Oleh : Rahmawati
(Muslimah Kendari)
Kasus hutang-piutang di negeri ini seakan telah menjadi budaya, baik itu dari kerjasama antar luar negeri ataupun dengan bank nasional. Salah satu tujuannya adalah agar pembangunan suatu daerah lancar dan dapat berkembang dengan baik.
Dikutip dari media online Telisik.id (9/11/2020),dijelaskan bahwa Pemerintah Kota Baubau baru-baru ini bersama dengan DPRD bersepakat untuk meminjam dana Bank Pembangunan Daerah (BPD) Sulawesi Tenggara (Sultra) sebesar Rp 200 miliar. Ketuk palu peminjaman dana tersebut dilakukan saat rapat paripurna DPRD Kota Baubau bersama pemerintah setempat di aula kantor DPRD Kota Baubau pada Senin (9/11/2020).
Berdasarkan nota kesepakatan yang dibacakan oleh sekretaris DPRD Kota Baubau, Yaya Wirayahman mengungkapkan anggaran Rp 200 miliar tersebut akan digunakan sebagai pelestarian jalan lingkar, pembangunan gedung aula PO-5, dan area parkir terintegrasi PO-5 yang bersumber dari dana peminjaman daerah. Jangka waktu pelaksanaan ketiga proyek tersebut sampai dengan tahun 2022. Sedangkan alokasi anggaran pertama tahun 2021 sebesar Rp 110 miliar dan alokasi anggaran kedua tahun 2022 sebesar Rp 94 miliar.
Wakil Wali Kota Baubau, La Ode Ahman Manianse beranggapan “Ini sudah menjadi kesepakatan dan utang daerah itu kan sebagai alternatif pendanaan untuk APBD, yaitu baik menjadi solusi atas kekurangan anggaran maupun untuk membiayai kegiatan yang bersifat strategis. Bahkan untuk peningkatan pendapatan maupun perbaikan pelayanan” ungkapnya pada awak media.
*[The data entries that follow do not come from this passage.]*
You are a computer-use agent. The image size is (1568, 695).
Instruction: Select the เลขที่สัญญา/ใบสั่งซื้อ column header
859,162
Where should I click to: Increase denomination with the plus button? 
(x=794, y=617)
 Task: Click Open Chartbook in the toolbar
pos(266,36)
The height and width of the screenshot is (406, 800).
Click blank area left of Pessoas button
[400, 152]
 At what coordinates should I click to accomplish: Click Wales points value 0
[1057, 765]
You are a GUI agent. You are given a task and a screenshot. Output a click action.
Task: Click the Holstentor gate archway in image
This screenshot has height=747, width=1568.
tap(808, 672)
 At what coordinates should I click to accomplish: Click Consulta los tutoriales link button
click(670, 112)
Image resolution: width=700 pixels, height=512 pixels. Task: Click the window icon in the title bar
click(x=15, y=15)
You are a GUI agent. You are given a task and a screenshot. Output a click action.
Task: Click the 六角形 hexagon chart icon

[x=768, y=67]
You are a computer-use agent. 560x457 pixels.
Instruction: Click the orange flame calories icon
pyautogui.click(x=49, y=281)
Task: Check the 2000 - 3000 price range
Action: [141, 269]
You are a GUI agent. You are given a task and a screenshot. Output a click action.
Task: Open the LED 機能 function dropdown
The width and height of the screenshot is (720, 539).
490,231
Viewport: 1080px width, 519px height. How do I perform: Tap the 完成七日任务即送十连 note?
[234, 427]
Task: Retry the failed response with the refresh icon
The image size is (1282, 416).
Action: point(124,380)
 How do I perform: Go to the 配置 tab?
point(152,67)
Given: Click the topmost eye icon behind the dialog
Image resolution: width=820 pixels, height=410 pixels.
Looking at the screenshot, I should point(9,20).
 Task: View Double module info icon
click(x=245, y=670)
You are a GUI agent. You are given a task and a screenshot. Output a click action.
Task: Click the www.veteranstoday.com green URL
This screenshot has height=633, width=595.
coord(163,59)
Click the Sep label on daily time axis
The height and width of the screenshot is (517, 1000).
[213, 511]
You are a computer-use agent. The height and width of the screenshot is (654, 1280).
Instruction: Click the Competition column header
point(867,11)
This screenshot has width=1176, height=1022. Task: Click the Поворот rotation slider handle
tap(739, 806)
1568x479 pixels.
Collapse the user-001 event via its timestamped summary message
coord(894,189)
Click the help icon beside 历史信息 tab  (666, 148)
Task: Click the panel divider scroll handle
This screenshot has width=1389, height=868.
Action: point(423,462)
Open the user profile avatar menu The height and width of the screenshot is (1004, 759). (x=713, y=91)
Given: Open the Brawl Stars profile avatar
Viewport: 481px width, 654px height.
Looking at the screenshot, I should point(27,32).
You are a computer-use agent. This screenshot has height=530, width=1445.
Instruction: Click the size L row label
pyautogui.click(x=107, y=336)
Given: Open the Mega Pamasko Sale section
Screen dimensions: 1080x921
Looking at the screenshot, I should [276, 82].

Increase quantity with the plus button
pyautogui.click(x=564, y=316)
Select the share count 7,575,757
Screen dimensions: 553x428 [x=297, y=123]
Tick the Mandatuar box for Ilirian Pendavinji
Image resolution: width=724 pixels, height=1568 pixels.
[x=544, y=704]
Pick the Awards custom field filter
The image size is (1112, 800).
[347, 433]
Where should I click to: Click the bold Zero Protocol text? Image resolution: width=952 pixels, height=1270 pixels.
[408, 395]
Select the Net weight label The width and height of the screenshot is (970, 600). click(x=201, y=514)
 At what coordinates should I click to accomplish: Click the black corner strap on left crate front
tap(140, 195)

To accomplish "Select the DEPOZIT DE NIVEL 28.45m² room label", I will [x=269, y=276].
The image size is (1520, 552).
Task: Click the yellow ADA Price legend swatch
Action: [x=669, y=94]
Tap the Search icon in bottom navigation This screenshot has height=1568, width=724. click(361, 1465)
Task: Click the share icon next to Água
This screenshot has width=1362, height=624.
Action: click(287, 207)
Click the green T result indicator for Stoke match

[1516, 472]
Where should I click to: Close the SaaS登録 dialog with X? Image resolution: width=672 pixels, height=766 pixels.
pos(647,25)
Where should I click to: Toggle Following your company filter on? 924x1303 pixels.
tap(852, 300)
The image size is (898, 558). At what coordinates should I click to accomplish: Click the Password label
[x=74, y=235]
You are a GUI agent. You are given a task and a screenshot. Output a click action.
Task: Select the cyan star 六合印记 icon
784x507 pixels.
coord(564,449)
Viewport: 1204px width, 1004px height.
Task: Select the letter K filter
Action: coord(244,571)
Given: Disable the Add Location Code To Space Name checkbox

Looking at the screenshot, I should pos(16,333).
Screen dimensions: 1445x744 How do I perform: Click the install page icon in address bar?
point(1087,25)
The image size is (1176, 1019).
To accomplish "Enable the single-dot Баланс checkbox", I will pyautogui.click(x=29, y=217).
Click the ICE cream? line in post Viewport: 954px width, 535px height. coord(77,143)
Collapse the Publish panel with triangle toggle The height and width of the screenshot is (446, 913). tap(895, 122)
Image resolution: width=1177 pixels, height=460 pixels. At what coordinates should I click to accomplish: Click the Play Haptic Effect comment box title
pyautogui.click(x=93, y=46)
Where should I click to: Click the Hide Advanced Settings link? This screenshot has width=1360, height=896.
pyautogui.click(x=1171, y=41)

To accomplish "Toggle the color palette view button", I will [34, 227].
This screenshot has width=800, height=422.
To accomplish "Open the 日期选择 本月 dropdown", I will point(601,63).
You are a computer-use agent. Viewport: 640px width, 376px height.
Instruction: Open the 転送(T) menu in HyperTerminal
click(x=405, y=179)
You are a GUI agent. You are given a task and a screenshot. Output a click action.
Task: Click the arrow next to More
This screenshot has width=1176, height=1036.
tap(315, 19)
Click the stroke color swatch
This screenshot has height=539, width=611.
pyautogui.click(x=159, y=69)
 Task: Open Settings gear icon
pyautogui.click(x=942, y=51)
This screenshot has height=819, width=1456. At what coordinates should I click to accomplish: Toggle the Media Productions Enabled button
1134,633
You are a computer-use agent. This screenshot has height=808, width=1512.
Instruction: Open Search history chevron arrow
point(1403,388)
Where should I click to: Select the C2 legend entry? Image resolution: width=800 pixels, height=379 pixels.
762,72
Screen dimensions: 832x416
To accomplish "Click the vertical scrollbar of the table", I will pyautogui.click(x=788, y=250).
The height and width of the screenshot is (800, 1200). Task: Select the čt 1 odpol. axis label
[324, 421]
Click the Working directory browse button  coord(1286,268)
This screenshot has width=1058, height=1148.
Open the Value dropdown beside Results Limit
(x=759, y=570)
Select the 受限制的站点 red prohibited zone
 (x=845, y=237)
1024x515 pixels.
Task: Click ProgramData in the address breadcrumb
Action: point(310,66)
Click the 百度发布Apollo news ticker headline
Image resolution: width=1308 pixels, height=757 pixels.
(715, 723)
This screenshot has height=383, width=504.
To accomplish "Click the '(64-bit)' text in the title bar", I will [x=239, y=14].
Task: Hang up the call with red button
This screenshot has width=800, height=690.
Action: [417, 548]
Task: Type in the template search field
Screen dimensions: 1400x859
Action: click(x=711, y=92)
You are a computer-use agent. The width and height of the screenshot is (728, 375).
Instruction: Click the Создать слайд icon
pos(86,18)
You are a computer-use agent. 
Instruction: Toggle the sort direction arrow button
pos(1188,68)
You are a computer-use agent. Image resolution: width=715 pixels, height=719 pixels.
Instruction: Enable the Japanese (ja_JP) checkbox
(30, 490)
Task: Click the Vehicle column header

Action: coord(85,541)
Pelayanan masyarakat bukan hanya tentang soal tersedianya seluruh infrastruktur. Namun masih banyak hal lain yang harus diprioritaskan, misalnya seperti pemenuhan kebutuhan pokok masyarakat. Utang adalah jalan buntu untuk memuluskan pembangunan infrastruktur dalam sistem Demokrasi. Sebab ketika utang sudah menumpuk maka rakyatlah yang disengsarakan dengan penarikan pajak yang tinggi. Hal ini dilakukan sebagai upaya untuk menutupi pelunasan utang yang disertai bunga tinggi (Riba).
Sadis, seharusnya rakyat dijamin kebutuhannya oleh negara. Namun saat ini malah rakyat sendiri yang menanggung beban utang yang banyak itu. Padahal belum tentu pembangunan infrastruktur yang dibiayai dari utang dapat dirasakan secara merata oleh rakyat.
Pembangunan dengan basis riba hanya akan membuat kemudharatan (membahayakan) bagi rakyat, karena memang pada dasarnya apa saja yang dilakukan dengan melibatkan aktivitas ribawi didalamnya maka hal demikian tidak akan diridhai oleh Allah. Pastinya rakyat tidak akan mudah menikmati infrastruktur yang dibangun, apalagi jika pengelolaannya diserahkan kepada pihak ketiga. Begitulah realitas pembangunan serta kaitannya dengan utang dalam sistem Demokrasi.
Sedangkan dalam sistem Islam, pembangunan infrastruktur jelas bertujuan untuk kemaslahatan umat semata dan dibangun sepenuhnya untuk kesejahteraan rakyat. Dengan demikian dapat mempermudah bagi pemerintah untuk memberikan pelayanan yang terbaik seperti kemudahan dalam pendistribusian kebutuhan pokok bagi seluruh mayarakat.
Pemenuhan kebutuhan rakyat oleh pemerintah bukan hanya janji semata dalam sistem Islam. Namun pada dasarnya pemerintah tahu betul bahwa tugas utama mereka adalah mengurusi umat seperti membagikan secara merata keperluan yang dibutuhkan (memperhatikan kemaslahatan umat) baik sandang, pangan dan papan untuk seluruh rakyat. Baik muslim maupun non muslim yang mau hidup di bawah naungan negara yang menerapkan sistem Islam secara kaffah. Pemenuhannya pun sangat diperhatikan tanpa adanya jalan untuk mengundang murka Allah seperti mengutang dengan sistem ribawi. Wallahu a’lam.